Une multitude de données récoltées, plusieurs années d’analyse en perspective
Pour les physiciens océanographes Pierre Garreau (Ifremer) et Franck Dumas (Shom), responsables scientifiques des deux missions qui se sont achevées le 18 avril 2023 : « Lors de la mission, nous avons traversé et caractérisé le plus finement possible des tourbillons, des fronts et des filaments de courants situés dans les deux bandes de 50 km de large survolées quotidiennement par le satellite entre les Baléares et les côtes françaises des Bouches-du-Rhône et du Var ».
Pour les deux scientifiques : « Le fait de travailler à deux bateaux nous a permis d’avoir une vision plus fine en deux dimensions des courants et de leurs variations. Une telle opportunité est rare et ces résultats sont d’autant plus précieux. Toute la difficulté a été d’adapter la vitesse des deux navires pour qu’ils évoluent en parallèle, à 5 milles marins l’un de l’autre, sans dévier de leurs trajectoires ».
Ces missions jumelles se sont appuyées sur la mise en œuvre de nombreux instruments : bathysondes, bouées dérivantes, sondeurs acoustiques, sondes « poissons » remorquées, gliders, profileurs Argo…. Leur déploiement coordonné entre les équipes a permis de détecter des phénomènes évoluant rapidement et parfois éphémères, grâce à une navigation conjointe des deux navires. Les données récoltées permettent, entre autres, de cartographier les variations de température et de salinité de la surface jusqu’à 300 mètres de profondeur, d’en déduire la densité des masses d’eau puis les courants. Les 35 bouées dérivantes déployées ont permis de suivre l’évolution des courants sous les traces du satellite SWOT.
La dernière partie de la mission a mobilisé un drone de surface, le DriX de la société Exail, piloté depuis la terre. Equipé d’un sondeur de courant et capable de mesurer l’élévation du niveau de la mer, cet engin léger a permis d’expérimenter de nouvelles stratégies d’échantillonnage de ces phénomènes de petite taille tout en réduisant l’impact carbone de la mission.

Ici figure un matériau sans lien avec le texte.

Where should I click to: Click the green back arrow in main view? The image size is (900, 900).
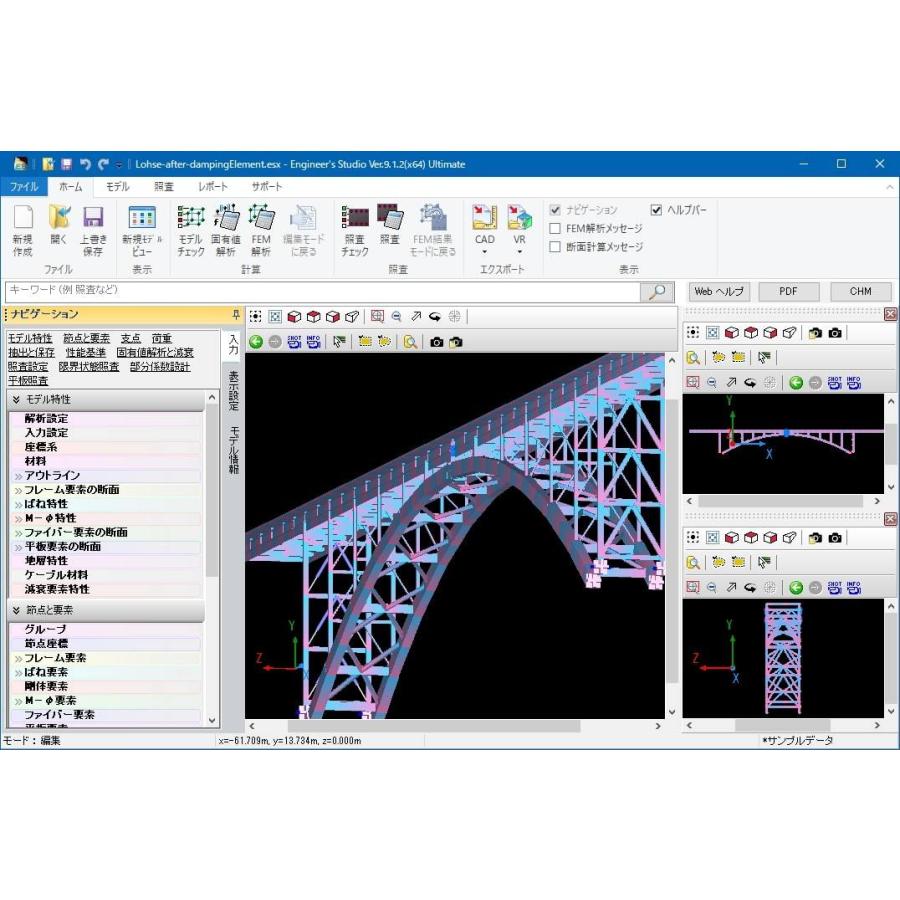pos(256,342)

L’océanographie spatiale prend une nouvelle dimension
Des premières images prises par SWOT sur la zone scrutée par l’Ifremer et le Shom ont été dévoilées par l’équipe de la mission spatiale pour amorcer les travaux de comparaison.
Pour les équipes concernées : « Nous sommes impressionnés par la précision des images SWOT. On y voit très nettement des structures d’une dizaine de kilomètres de large que nous avions observées en mer et jusqu’ici invisibles sur les images prises par les satellites altimétriques équipés de radars classiques ».

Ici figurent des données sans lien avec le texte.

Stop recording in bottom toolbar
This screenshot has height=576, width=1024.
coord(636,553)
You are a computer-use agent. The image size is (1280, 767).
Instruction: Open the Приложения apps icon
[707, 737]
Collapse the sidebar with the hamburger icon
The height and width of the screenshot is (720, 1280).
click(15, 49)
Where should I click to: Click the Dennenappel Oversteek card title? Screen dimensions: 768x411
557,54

Dans les semaines à venir, les scientifiques poursuivront l’acquisition de données en mer. Ils les confronteront à celles de SWOT pour mieux comprendre ce que voit le satellite et savoir jusqu’à quel niveau de détail il peut apporter des précisions sur la dynamique superficielle de l’océan. En parallèle, d’autres missions similaires viennent de s’achever ou sont en cours : en Méditerranée, en Australie, en Californie, au Canada, au large de la Nouvelle-Calédonie, en mer Baltique, au large du Gabon, de la Patagonie… Si le succès se confirme dans ces autres zones, SWOT ouvrira la voie à une nouvelle dimension de l’océanographie spatiale.
Pour les deux chefs de mission : «Nous savons que les structures océaniques moyennes contrôlent une partie significative des échanges d’eaux entre la surface et l’océan profond et donc des transferts de chaleur, de carbone, de nutriments. Grâce à SWOT, nous pourrons les observer finement, les étudier dans le monde entier, et comprendre et quantifier leur rôle dans la machine climatique ».
L’équipe du pôle Opérations navales à la direction de la Flotte océanographique a accompagné, dès l’été 2021, le calage de cette série de campagnes en participant aux commissions inter-organismes SWOT par son éclairage des contraintes opérationnelles. Le plan de programmation des campagnes océanographiques de 2023 a ainsi été construit autour de cette série particulièrement ambitieuse de missions SWOT.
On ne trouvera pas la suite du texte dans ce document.